Tutto cambia perché nulla cambi: in Egitto il regime si auto-riproduce, dall’ex raìs Mubarak al golpista al-Sisi, uccidendo lo spirito di piazza Tahrir.

L’assoluzione in via definitiva dell’ex dittatore, pronunciata giovedì dalla Corte di Cassazione, per l’accusa di aver ordinato l’uccisione di almeno 239 manifestanti (su 900 vittime) nei giorni caldi del gennaio 2011 è solo l’ultimo atto di un processo di auto-legittimazione dell’attuale regime.

In tribunale i sostenitori di Mubarak sono esplosi in grida di giubilo quando il giudice Ahmed Abdel Qawi ha stracciato l’ultima accusa che pesava sulla testa dell’ex raìs e rigettato la richiesta delle famiglie delle vittime di aprire processi civili. La scarcerazione è ad un passo. Mubarak era stato condannato all’ergastolo nel 2012, ma due anni dopo la Corte d’appello aveva ribaltato la sentenza. Fino al terzo grado, giovedì.

Con un colpo di spugna la rivoluzione viene cancellata e con lei tre decenni di abusi, corruzione, torture, desaparecidos: le stesse pratiche dell’attuale regime che, prosciogliendo il vecchio, assolve se stesso.

A gennaio 2014 era stata annullata la condanna a tre anni (sia per Mubarak che per i figli Gamal e Alaa) per appropriazione indebita di 14 milioni di dollari. Un destino comune a quello di molti esponenti della precedente dittatura: due anni fa l’ex ministro degli Interni el-Adly era stato assolto dall’accusa di aver sottratto 25 milioni di dollari e aver ordinato l’uccisione di manifestanti in piazza Tahrir; stessa sorte per l’ex premier Nazif.

E poi i vertici di polizia, servizi segreti, esercito e circa 170 funzionari di più basso rango, tutti usciti puliti da trent’anni di dittatura insieme al Partito Democratico Nazionale di Mubarak, riammesso alle elezioni parlamentari e presidenziali dopo essere stato sciolto all’indomani della rivoluzione.

«Questa sentenza è ingiusta, la magistratura è politicizzata», il commento a caldo di Osman al-Hefnway, legale di parte civile.
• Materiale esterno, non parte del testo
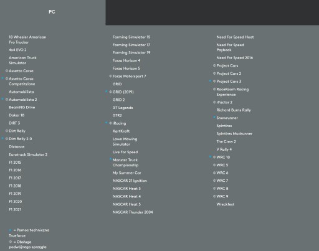Open the NASCAR Thunder 2004 entry
This screenshot has height=251, width=319.
[133, 212]
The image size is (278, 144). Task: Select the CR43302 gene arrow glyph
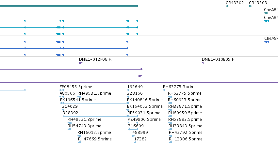click(x=227, y=6)
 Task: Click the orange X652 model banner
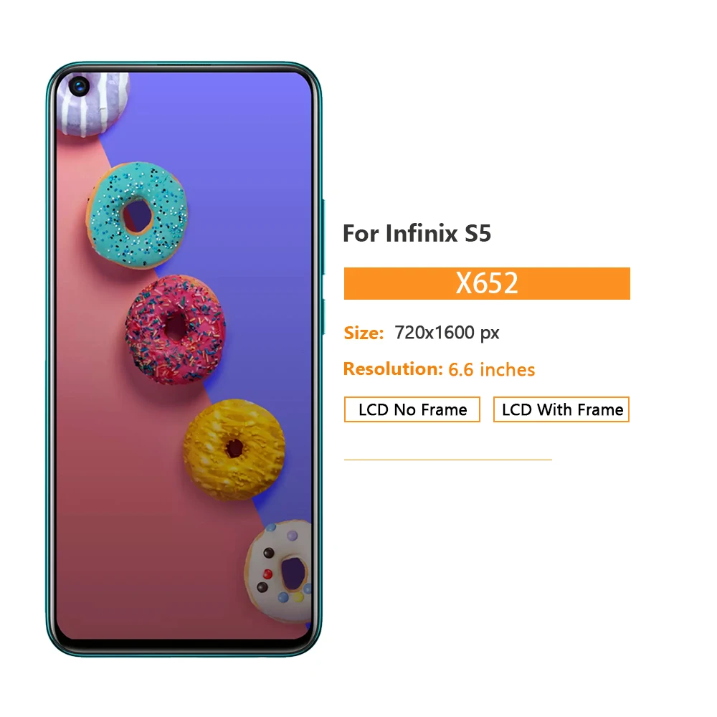click(487, 283)
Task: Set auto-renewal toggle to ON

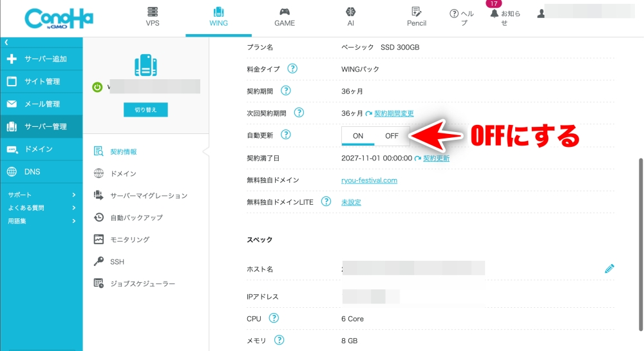Action: coord(358,136)
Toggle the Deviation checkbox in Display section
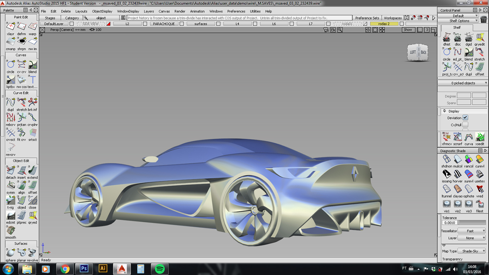This screenshot has height=275, width=489. pos(465,118)
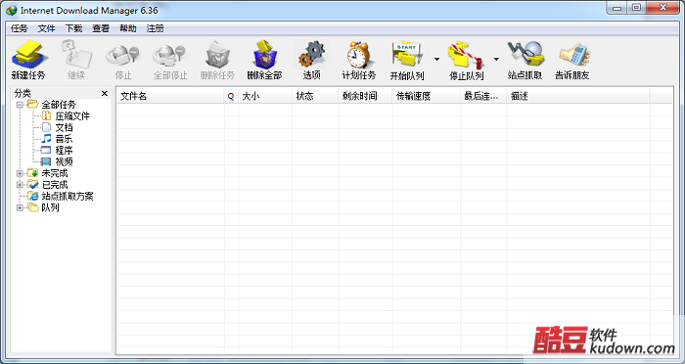Viewport: 685px width, 364px height.
Task: Open the dropdown arrow beside 开始队列
Action: [436, 60]
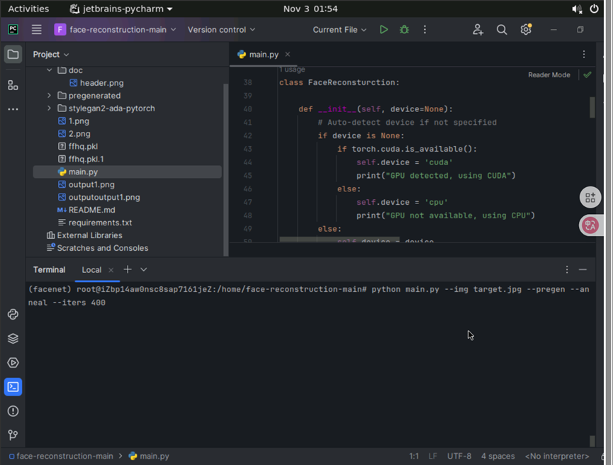Open the Version control menu
This screenshot has width=613, height=465.
(x=221, y=30)
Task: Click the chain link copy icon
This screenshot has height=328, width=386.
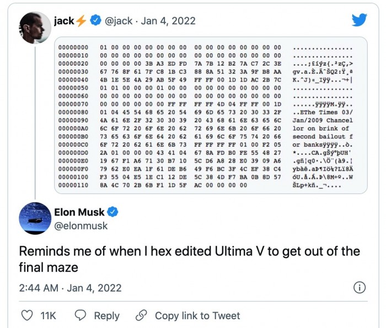Action: click(141, 315)
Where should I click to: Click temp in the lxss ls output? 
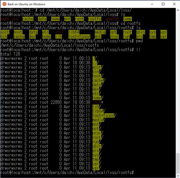click(x=128, y=19)
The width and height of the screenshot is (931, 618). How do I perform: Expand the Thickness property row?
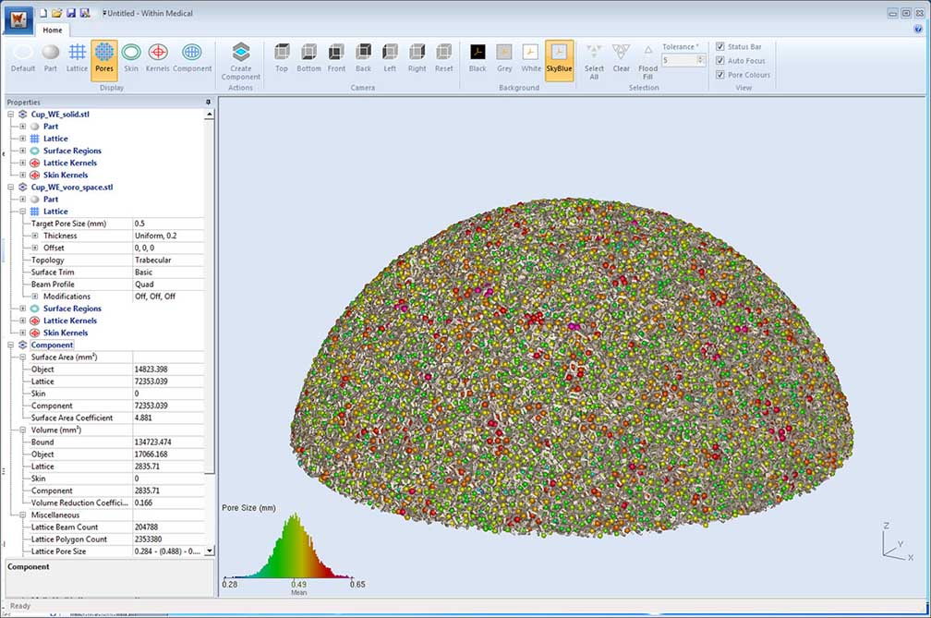pyautogui.click(x=35, y=236)
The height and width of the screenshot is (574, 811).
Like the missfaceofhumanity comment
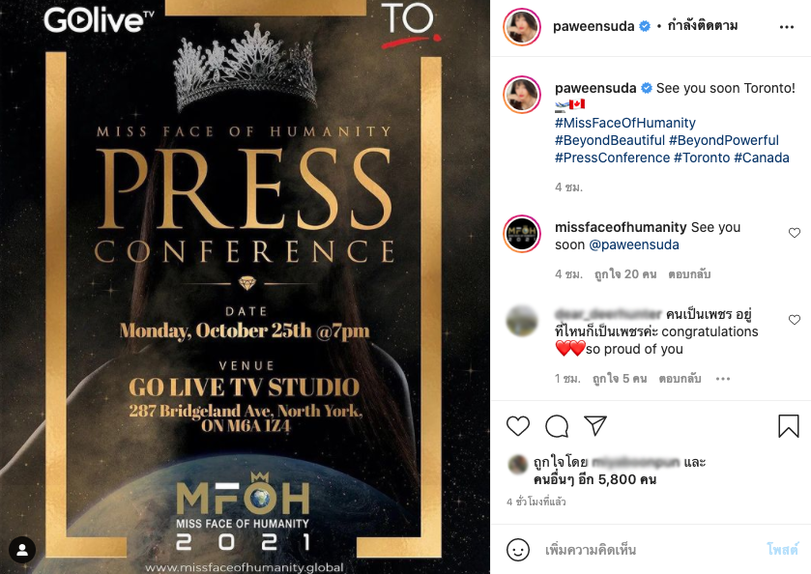pos(795,233)
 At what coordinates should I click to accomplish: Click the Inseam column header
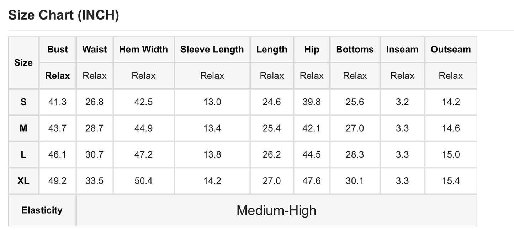(402, 49)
Dal golpe del luglio 2013 al-Sisi ha seguito la via del predecessore asservendo in silenzio il potere giudiziario alla presidenza.

Dei 75 giudici che criticarono pubblicamente quel colpo di Stato la metà è stata rimossa, altri 59 costretti al prepensionamento nell’ambito di una campagna di “pulizia” per rafforzare il controllo sui tribunali e il Consiglio giudiziario supremo, quello che sceglie chi siede sugli scranni delle corti e che impone censure alla stampa.
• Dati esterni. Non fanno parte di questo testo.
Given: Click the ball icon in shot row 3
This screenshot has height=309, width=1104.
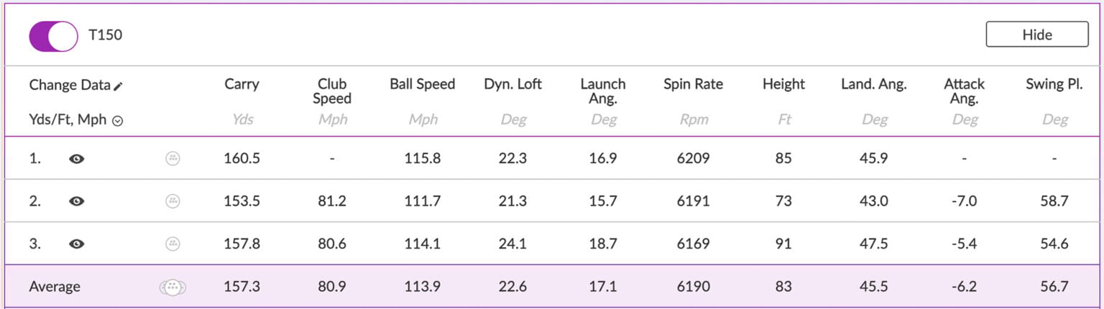Looking at the screenshot, I should click(173, 244).
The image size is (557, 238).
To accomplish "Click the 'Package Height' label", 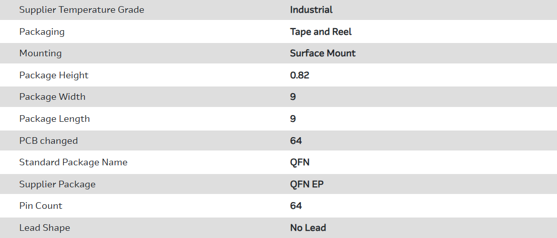I will (54, 75).
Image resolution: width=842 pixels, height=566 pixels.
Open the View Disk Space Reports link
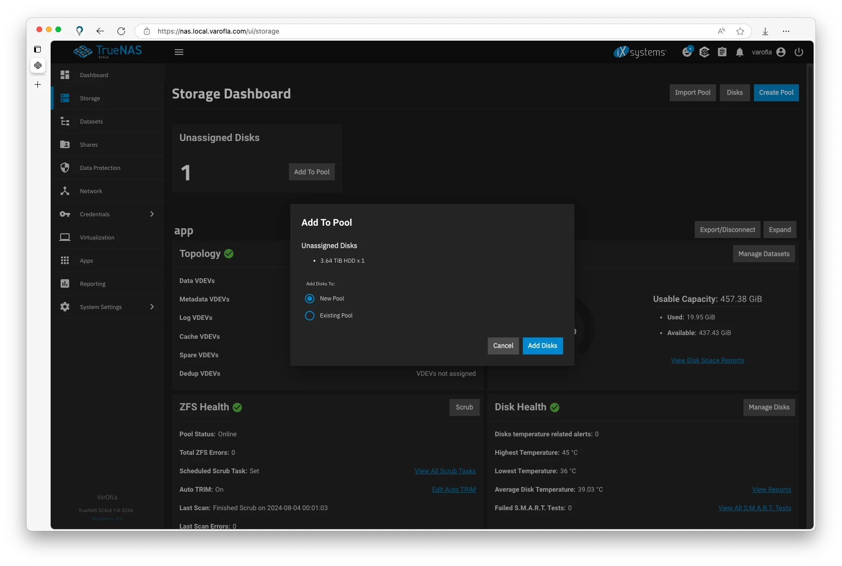tap(707, 361)
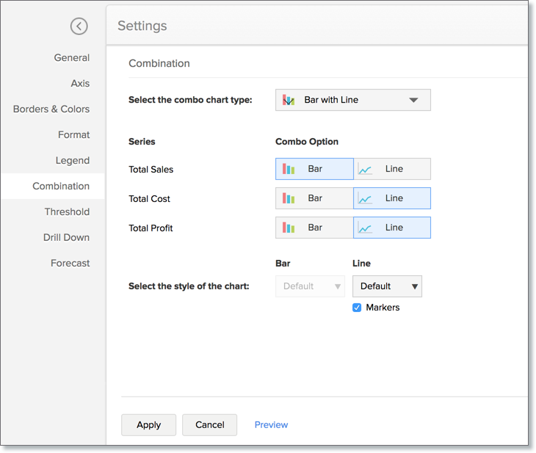
Task: Click the Preview link
Action: (x=271, y=424)
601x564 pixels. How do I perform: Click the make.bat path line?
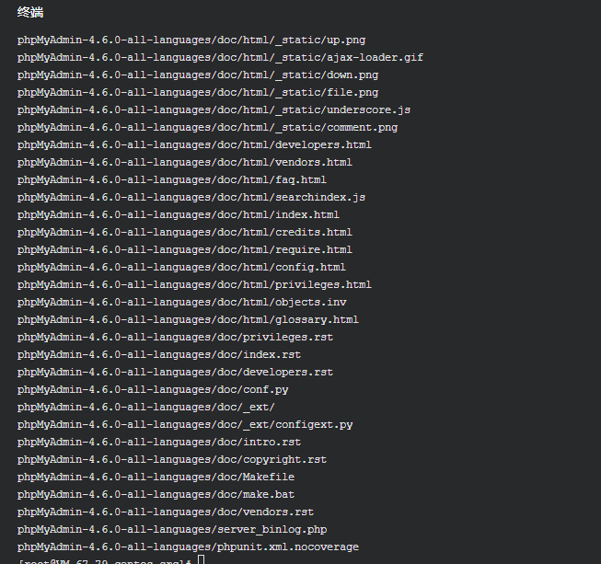click(156, 495)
La notizia dell’assoluzione arriva mentre il mondo fa la fila per accaparrarsi le attenzioni del presidente al-Sisi: con la Libia nel caos, la questione migranti ogni giorno più esplosiva e i generosi prestiti concessi all’Egitto da Banca Mondiale e Fmi, l’Occidente (ma anche la Russia) vede aprirsi praterie nel paese piegato dalla repressione governativa.
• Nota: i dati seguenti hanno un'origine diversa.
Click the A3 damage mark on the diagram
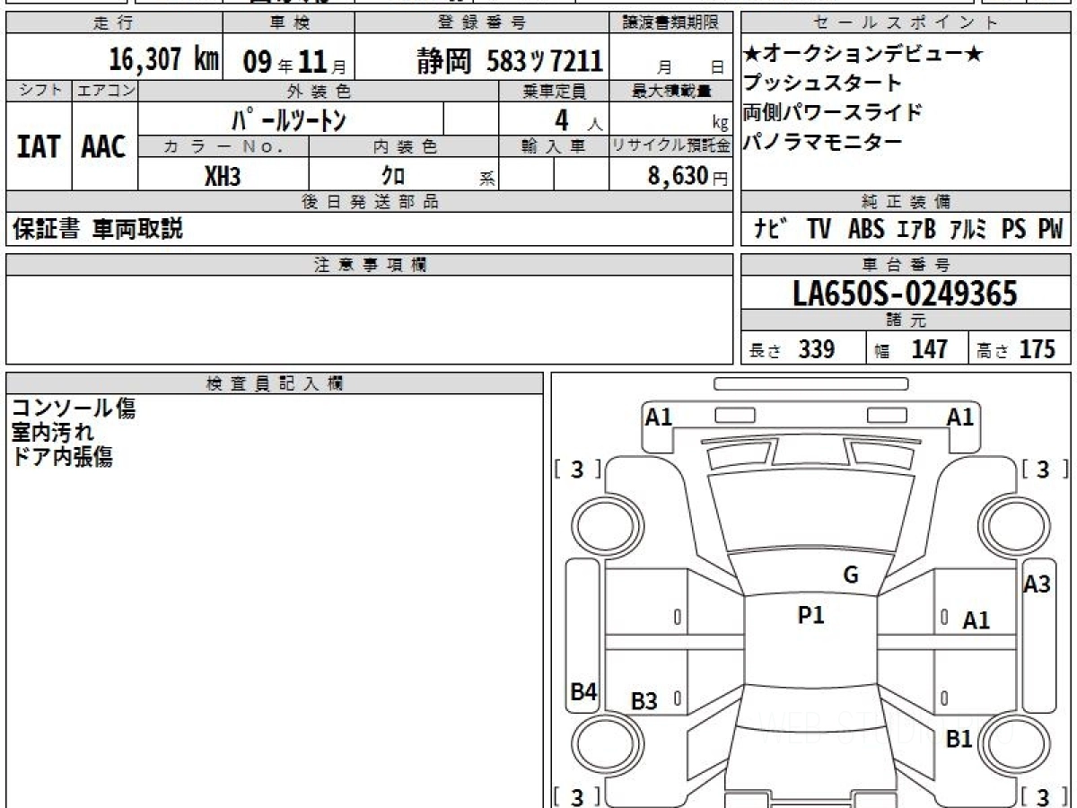The width and height of the screenshot is (1077, 808). 1037,584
Sebbene al-Sisi si stia dimostrando incapace di risollevare l’economia a favore delle classi basse e di porre un freno all’avanzata dei gruppi islamisti in Sinai, la corsa globale all’Egitto non ha soluzione di continuità.

Ieri Agenzia Nova riportava dell’incontro, previsto per lunedì, tra il ministro degli Esteri Shoukry (di ritorno da Washington dove è stato ricevuto dagli uomini del presidente Trump) e il segretario della Nato Stoltenberg. Meeting a porte chiuse a cui seguirà un pranzo di lavoro con i ministri degli Esteri dei paesi Ue.

La rimozione dal discorso europeo e atlantico della natura repressiva del regime egiziano è ormai quotidianità. Lo si è visto durante la due giorni di visita tedesca al Cairo: la cancelliera Merkel, che aveva promesso una franca discussione sui diritti umani, se n’è ben guardata. Con al-Sisi ha invece discusso di migranti e affari.

L’immagine che resta è l’inaugurazione del mega impianto della tedesca Siemens, la più grande centrale elettrica a gas nel deserto e la più grossa commessa di sempre per l’azienda. Fornirà entro il 2018 energia a 45 milioni di egiziani.